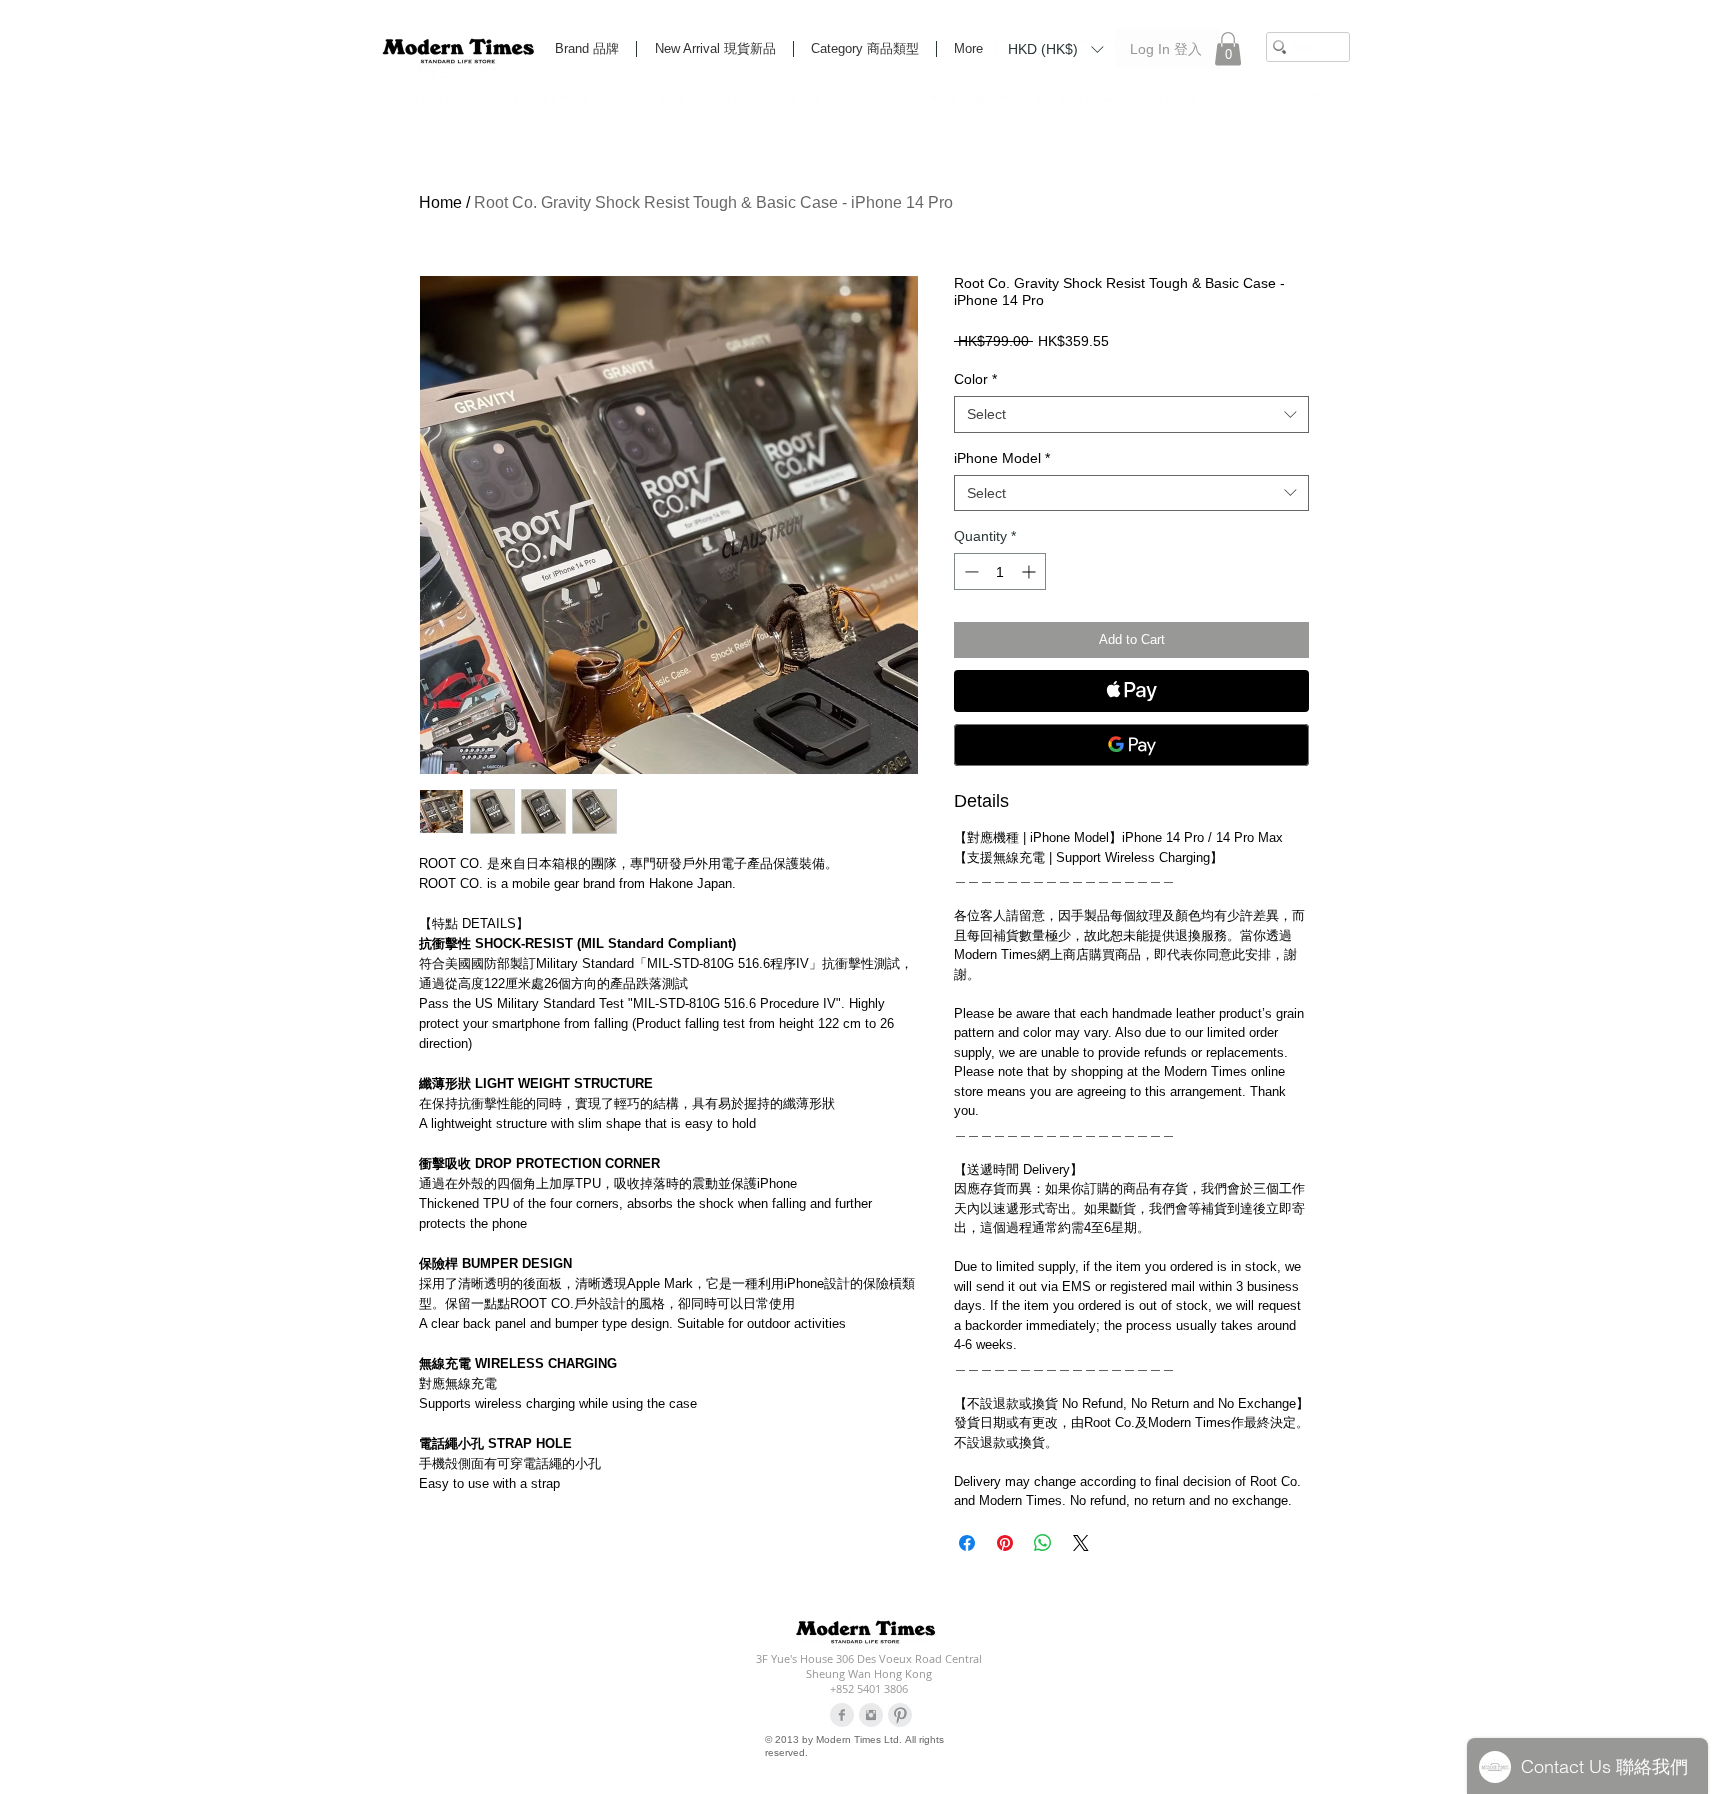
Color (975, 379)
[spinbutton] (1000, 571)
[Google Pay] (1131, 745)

=====

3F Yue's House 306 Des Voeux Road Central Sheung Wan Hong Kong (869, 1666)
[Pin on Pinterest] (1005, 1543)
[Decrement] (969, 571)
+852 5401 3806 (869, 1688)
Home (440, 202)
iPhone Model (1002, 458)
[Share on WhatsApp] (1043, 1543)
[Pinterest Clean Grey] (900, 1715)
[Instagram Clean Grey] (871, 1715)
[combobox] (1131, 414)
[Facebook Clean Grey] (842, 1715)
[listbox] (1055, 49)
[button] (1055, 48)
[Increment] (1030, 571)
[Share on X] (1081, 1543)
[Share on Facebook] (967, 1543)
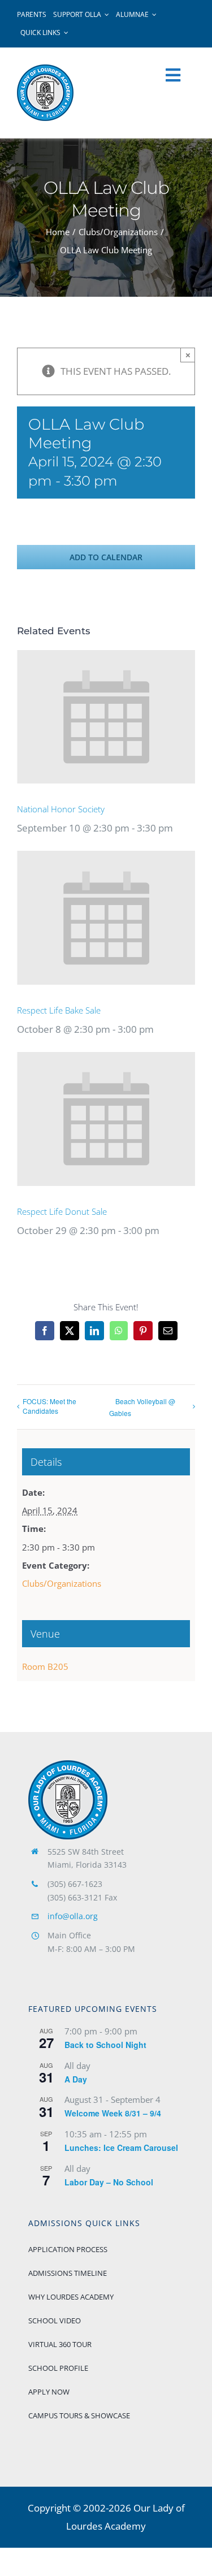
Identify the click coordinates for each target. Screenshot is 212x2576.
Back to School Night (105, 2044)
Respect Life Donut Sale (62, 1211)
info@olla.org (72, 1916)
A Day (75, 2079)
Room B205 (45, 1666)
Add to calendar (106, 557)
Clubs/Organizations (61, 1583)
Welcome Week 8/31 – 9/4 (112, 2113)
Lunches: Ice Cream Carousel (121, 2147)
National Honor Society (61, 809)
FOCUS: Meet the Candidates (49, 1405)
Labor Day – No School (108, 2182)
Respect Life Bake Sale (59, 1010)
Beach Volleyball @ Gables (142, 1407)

=====

Above this instruction are the records; retype exactly the lines from the one containing "National Honor Society (61, 809)" up to and including the one containing "Beach Volleyball @ Gables (142, 1407)".

National Honor Society (61, 809)
FOCUS: Meet the Candidates (49, 1405)
Labor Day – No School (108, 2182)
Respect Life Bake Sale (59, 1010)
Beach Volleyball @ Gables (142, 1407)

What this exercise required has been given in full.